What to work on: Set out every line of the listing below as a Markdown table with the columns Row and Line. Number the rows in order, and leave out any blank lines.

Segment Start: Information shown

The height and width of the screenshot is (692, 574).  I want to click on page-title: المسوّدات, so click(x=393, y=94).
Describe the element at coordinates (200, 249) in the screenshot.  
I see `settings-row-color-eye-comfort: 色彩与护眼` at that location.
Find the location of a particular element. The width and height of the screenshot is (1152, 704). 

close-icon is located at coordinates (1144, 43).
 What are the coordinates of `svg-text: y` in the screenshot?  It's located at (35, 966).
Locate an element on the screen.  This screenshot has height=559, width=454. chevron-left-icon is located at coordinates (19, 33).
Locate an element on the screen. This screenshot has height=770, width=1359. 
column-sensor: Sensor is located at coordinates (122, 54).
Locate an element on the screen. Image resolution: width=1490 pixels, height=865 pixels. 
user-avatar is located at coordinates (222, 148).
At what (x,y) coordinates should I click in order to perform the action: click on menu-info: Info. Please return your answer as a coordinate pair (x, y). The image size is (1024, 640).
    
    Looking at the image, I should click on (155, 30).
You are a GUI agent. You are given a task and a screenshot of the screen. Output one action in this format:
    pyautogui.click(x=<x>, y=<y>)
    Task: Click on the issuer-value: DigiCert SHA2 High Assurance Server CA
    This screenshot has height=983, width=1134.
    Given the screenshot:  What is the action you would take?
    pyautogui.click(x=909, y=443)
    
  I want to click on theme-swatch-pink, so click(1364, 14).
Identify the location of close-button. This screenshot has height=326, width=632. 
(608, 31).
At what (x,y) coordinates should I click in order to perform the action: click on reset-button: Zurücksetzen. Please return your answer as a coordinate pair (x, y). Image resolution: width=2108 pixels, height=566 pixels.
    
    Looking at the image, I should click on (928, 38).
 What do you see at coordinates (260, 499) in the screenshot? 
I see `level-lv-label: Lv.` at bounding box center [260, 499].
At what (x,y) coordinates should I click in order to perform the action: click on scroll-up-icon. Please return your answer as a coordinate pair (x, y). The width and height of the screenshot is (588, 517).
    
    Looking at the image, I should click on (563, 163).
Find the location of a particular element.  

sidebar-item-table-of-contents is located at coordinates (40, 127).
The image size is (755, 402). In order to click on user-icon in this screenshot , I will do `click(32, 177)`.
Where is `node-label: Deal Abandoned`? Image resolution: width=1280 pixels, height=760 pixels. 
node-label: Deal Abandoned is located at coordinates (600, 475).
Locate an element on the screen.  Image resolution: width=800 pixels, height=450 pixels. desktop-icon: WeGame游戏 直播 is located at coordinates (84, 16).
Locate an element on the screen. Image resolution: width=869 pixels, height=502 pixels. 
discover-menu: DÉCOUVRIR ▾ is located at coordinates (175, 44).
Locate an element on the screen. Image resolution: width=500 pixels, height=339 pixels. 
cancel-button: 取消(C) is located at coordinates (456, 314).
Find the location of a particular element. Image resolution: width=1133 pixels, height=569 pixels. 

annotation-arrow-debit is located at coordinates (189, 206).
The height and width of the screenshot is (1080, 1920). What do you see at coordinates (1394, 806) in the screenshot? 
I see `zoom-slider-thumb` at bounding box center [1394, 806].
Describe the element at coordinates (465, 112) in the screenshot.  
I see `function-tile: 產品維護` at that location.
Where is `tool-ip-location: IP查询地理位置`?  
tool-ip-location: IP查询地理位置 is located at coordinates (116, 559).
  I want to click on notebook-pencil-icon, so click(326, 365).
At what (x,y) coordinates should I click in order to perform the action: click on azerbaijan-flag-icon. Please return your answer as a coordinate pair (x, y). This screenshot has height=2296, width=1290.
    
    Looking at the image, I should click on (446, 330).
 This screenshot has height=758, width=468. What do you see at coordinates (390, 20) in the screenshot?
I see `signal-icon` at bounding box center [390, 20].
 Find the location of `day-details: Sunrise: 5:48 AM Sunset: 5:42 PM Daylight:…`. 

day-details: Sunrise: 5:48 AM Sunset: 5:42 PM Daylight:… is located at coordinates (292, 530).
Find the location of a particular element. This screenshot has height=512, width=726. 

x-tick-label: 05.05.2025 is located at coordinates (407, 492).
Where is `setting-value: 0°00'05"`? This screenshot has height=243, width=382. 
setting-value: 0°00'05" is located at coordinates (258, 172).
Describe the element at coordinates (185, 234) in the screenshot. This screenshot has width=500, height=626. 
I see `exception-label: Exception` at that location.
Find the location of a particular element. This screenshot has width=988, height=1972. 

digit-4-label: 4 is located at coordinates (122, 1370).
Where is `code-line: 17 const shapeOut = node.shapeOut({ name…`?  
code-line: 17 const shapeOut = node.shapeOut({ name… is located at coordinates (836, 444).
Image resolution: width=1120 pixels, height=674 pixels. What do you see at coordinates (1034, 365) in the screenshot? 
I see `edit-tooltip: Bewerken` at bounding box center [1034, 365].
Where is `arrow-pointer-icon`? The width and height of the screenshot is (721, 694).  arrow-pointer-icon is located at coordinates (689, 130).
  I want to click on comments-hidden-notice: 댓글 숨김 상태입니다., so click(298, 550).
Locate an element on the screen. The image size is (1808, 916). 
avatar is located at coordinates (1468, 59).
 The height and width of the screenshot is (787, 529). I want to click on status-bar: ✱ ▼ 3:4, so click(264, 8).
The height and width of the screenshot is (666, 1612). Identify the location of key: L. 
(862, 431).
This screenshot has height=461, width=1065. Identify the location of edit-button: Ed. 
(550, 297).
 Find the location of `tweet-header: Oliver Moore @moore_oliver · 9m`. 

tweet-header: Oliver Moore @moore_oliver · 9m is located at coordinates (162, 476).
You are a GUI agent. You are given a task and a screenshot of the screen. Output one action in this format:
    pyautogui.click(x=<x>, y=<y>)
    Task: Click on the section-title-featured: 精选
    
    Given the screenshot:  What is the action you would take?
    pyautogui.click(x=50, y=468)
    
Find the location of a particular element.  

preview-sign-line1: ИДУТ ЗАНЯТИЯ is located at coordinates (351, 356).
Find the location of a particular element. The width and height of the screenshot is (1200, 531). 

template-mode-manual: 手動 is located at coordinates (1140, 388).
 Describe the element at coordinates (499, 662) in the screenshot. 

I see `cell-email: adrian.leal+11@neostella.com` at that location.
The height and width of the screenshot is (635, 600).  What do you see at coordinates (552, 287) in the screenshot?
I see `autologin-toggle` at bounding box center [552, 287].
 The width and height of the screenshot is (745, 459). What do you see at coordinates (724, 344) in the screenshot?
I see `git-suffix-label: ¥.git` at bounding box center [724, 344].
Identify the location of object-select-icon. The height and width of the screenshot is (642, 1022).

Segment End: Information shown

Written answer:
| Row | Line |
|---|---|
| 1 | The height and width of the screenshot is (692, 574).  I want to click on page-title: المسوّدات, so click(x=393, y=94). |
| 2 | Describe the element at coordinates (200, 249) in the screenshot.   |
| 3 | I see `settings-row-color-eye-comfort: 色彩与护眼` at that location. |
| 4 | Find the location of a particular element. The width and height of the screenshot is (1152, 704).  |
| 5 | close-icon is located at coordinates (1144, 43). |
| 6 |  What are the coordinates of `svg-text: y` in the screenshot?  It's located at (35, 966). |
| 7 | Locate an element on the screen.  This screenshot has height=559, width=454. chevron-left-icon is located at coordinates (19, 33). |
| 8 | Locate an element on the screen. This screenshot has height=770, width=1359.  |
| 9 | column-sensor: Sensor is located at coordinates (122, 54). |
| 10 | Locate an element on the screen. Image resolution: width=1490 pixels, height=865 pixels.  |
| 11 | user-avatar is located at coordinates (222, 148). |
| 12 | At what (x,y) coordinates should I click in order to perform the action: click on menu-info: Info. Please return your answer as a coordinate pair (x, y). The image size is (1024, 640). |
| 13 |     Looking at the image, I should click on (155, 30). |
| 14 | You are a GUI agent. You are given a task and a screenshot of the screen. Output one action in this format: |
| 15 |     pyautogui.click(x=<x>, y=<y>) |
| 16 |     Task: Click on the issuer-value: DigiCert SHA2 High Assurance Server CA |
| 17 |     This screenshot has height=983, width=1134. |
| 18 |     Given the screenshot:  What is the action you would take? |
| 19 |     pyautogui.click(x=909, y=443) |
| 20 |   I want to click on theme-swatch-pink, so click(1364, 14). |
| 21 | Identify the location of close-button. This screenshot has height=326, width=632.  |
| 22 | (608, 31). |
| 23 | At what (x,y) coordinates should I click in order to perform the action: click on reset-button: Zurücksetzen. Please return your answer as a coordinate pair (x, y). Image resolution: width=2108 pixels, height=566 pixels. |
| 24 |     Looking at the image, I should click on (928, 38). |
| 25 |  What do you see at coordinates (260, 499) in the screenshot?  |
| 26 | I see `level-lv-label: Lv.` at bounding box center [260, 499]. |
| 27 | At what (x,y) coordinates should I click in order to perform the action: click on scroll-up-icon. Please return your answer as a coordinate pair (x, y). The width and height of the screenshot is (588, 517). |
| 28 |     Looking at the image, I should click on (563, 163). |
| 29 | Find the location of a particular element.   |
| 30 | sidebar-item-table-of-contents is located at coordinates (40, 127). |
| 31 | The image size is (755, 402). In order to click on user-icon in this screenshot , I will do `click(32, 177)`. |
| 32 | Where is `node-label: Deal Abandoned`? Image resolution: width=1280 pixels, height=760 pixels.  |
| 33 | node-label: Deal Abandoned is located at coordinates (600, 475). |
| 34 | Locate an element on the screen.  Image resolution: width=800 pixels, height=450 pixels. desktop-icon: WeGame游戏 直播 is located at coordinates (84, 16). |
| 35 | Locate an element on the screen. Image resolution: width=869 pixels, height=502 pixels.  |
| 36 | discover-menu: DÉCOUVRIR ▾ is located at coordinates (175, 44). |
| 37 | Locate an element on the screen. Image resolution: width=500 pixels, height=339 pixels.  |
| 38 | cancel-button: 取消(C) is located at coordinates (456, 314). |
| 39 | Find the location of a particular element. Image resolution: width=1133 pixels, height=569 pixels.  |
| 40 | annotation-arrow-debit is located at coordinates (189, 206). |
| 41 | The height and width of the screenshot is (1080, 1920). What do you see at coordinates (1394, 806) in the screenshot?  |
| 42 | I see `zoom-slider-thumb` at bounding box center [1394, 806]. |
| 43 | Describe the element at coordinates (465, 112) in the screenshot.   |
| 44 | I see `function-tile: 產品維護` at that location. |
| 45 | Where is `tool-ip-location: IP查询地理位置`?   |
| 46 | tool-ip-location: IP查询地理位置 is located at coordinates (116, 559). |
| 47 |   I want to click on notebook-pencil-icon, so click(326, 365). |
| 48 | At what (x,y) coordinates should I click in order to perform the action: click on azerbaijan-flag-icon. Please return your answer as a coordinate pair (x, y). This screenshot has height=2296, width=1290. |
| 49 |     Looking at the image, I should click on (446, 330). |
| 50 |  This screenshot has height=758, width=468. What do you see at coordinates (390, 20) in the screenshot? |
| 51 | I see `signal-icon` at bounding box center [390, 20]. |
| 52 |  Find the location of `day-details: Sunrise: 5:48 AM Sunset: 5:42 PM Daylight:…`.  |
| 53 | day-details: Sunrise: 5:48 AM Sunset: 5:42 PM Daylight:… is located at coordinates (292, 530). |
| 54 | Find the location of a particular element. This screenshot has height=512, width=726.  |
| 55 | x-tick-label: 05.05.2025 is located at coordinates (407, 492). |
| 56 | Where is `setting-value: 0°00'05"`? This screenshot has height=243, width=382.  |
| 57 | setting-value: 0°00'05" is located at coordinates (258, 172). |
| 58 | Describe the element at coordinates (185, 234) in the screenshot. This screenshot has width=500, height=626.  |
| 59 | I see `exception-label: Exception` at that location. |
| 60 | Find the location of a particular element. This screenshot has width=988, height=1972.  |
| 61 | digit-4-label: 4 is located at coordinates (122, 1370). |
| 62 | Where is `code-line: 17 const shapeOut = node.shapeOut({ name…`?   |
| 63 | code-line: 17 const shapeOut = node.shapeOut({ name… is located at coordinates (836, 444). |
| 64 | Image resolution: width=1120 pixels, height=674 pixels. What do you see at coordinates (1034, 365) in the screenshot?  |
| 65 | I see `edit-tooltip: Bewerken` at bounding box center [1034, 365]. |
| 66 | Where is `arrow-pointer-icon`? The width and height of the screenshot is (721, 694).  arrow-pointer-icon is located at coordinates (689, 130). |
| 67 |   I want to click on comments-hidden-notice: 댓글 숨김 상태입니다., so click(298, 550). |
| 68 | Locate an element on the screen. The image size is (1808, 916).  |
| 69 | avatar is located at coordinates (1468, 59). |
| 70 |  The height and width of the screenshot is (787, 529). I want to click on status-bar: ✱ ▼ 3:4, so click(264, 8). |
| 71 | The height and width of the screenshot is (666, 1612). Identify the location of key: L.  |
| 72 | (862, 431). |
| 73 | This screenshot has height=461, width=1065. Identify the location of edit-button: Ed.  |
| 74 | (550, 297). |
| 75 |  Find the location of `tweet-header: Oliver Moore @moore_oliver · 9m`.  |
| 76 | tweet-header: Oliver Moore @moore_oliver · 9m is located at coordinates (162, 476). |
| 77 | You are a GUI agent. You are given a task and a screenshot of the screen. Output one action in this format: |
| 78 |     pyautogui.click(x=<x>, y=<y>) |
| 79 |     Task: Click on the section-title-featured: 精选 |
| 80 |     Given the screenshot:  What is the action you would take? |
| 81 |     pyautogui.click(x=50, y=468) |
| 82 | Find the location of a particular element.   |
| 83 | preview-sign-line1: ИДУТ ЗАНЯТИЯ is located at coordinates (351, 356). |
| 84 | Find the location of a particular element. The width and height of the screenshot is (1200, 531).  |
| 85 | template-mode-manual: 手動 is located at coordinates (1140, 388). |
| 86 |  Describe the element at coordinates (499, 662) in the screenshot.  |
| 87 | I see `cell-email: adrian.leal+11@neostella.com` at that location. |
| 88 | The height and width of the screenshot is (635, 600).  What do you see at coordinates (552, 287) in the screenshot? |
| 89 | I see `autologin-toggle` at bounding box center [552, 287]. |
| 90 |  The width and height of the screenshot is (745, 459). What do you see at coordinates (724, 344) in the screenshot? |
| 91 | I see `git-suffix-label: ¥.git` at bounding box center [724, 344]. |
| 92 | Identify the location of object-select-icon. The height and width of the screenshot is (642, 1022). |